ENTRIES SUPPLIED section start
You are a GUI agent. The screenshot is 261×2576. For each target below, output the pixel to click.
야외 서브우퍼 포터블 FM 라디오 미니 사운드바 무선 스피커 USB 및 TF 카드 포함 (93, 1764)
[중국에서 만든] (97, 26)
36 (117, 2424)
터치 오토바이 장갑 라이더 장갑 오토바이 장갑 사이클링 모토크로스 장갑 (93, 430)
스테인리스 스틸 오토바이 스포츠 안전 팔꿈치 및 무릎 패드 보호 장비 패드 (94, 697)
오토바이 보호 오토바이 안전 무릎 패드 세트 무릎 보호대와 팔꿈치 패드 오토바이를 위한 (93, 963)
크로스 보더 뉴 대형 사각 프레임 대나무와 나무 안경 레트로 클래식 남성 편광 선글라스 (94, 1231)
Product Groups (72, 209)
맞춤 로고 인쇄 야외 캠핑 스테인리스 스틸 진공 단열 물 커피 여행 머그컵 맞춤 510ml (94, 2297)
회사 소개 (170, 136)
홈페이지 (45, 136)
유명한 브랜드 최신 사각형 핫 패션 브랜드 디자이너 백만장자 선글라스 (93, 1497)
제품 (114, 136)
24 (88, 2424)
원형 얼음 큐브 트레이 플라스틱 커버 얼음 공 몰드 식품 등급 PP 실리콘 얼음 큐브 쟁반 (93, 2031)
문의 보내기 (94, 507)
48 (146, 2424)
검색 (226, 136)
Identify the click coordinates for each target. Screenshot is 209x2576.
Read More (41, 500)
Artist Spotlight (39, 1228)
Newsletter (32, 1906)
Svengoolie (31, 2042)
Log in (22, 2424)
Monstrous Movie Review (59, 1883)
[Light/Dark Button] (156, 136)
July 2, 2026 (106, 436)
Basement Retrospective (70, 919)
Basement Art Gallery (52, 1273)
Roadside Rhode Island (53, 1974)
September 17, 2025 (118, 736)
ENTRIES SUPPLIED section end
## TASK REQUIREMENTS
Once you have read the entries, repeat them all exactly.

## RESULT
You are a GUI agent. The screenshot is 261×2576. For each target below, output the pixel to click.
야외 서브우퍼 포터블 FM 라디오 미니 사운드바 무선 스피커 USB 및 TF 카드 포함 (93, 1764)
[중국에서 만든] (97, 26)
36 (117, 2424)
터치 오토바이 장갑 라이더 장갑 오토바이 장갑 사이클링 모토크로스 장갑 (93, 430)
스테인리스 스틸 오토바이 스포츠 안전 팔꿈치 및 무릎 패드 보호 장비 패드 (94, 697)
오토바이 보호 오토바이 안전 무릎 패드 세트 무릎 보호대와 팔꿈치 패드 오토바이를 위한 (93, 963)
크로스 보더 뉴 대형 사각 프레임 대나무와 나무 안경 레트로 클래식 남성 편광 선글라스 (94, 1231)
Product Groups (72, 209)
맞춤 로고 인쇄 야외 캠핑 스테인리스 스틸 진공 단열 물 커피 여행 머그컵 맞춤 510ml (94, 2297)
회사 소개 (170, 136)
홈페이지 (45, 136)
유명한 브랜드 최신 사각형 핫 패션 브랜드 디자이너 백만장자 선글라스 (93, 1497)
제품 (114, 136)
24 (88, 2424)
원형 얼음 큐브 트레이 플라스틱 커버 얼음 공 몰드 식품 등급 PP 실리콘 얼음 큐브 쟁반 (93, 2031)
문의 보내기 (94, 507)
48 (146, 2424)
검색 (226, 136)
Identify the click coordinates for each target. Screenshot is 209x2576.
Read More (41, 500)
Artist Spotlight (39, 1228)
Newsletter (32, 1906)
Svengoolie (31, 2042)
Log in (22, 2424)
Monstrous Movie Review (59, 1883)
[Light/Dark Button] (156, 136)
July 2, 2026 (106, 436)
Basement Retrospective (70, 919)
Basement Art Gallery (52, 1273)
Roadside Rhode Island (53, 1974)
September 17, 2025 (118, 736)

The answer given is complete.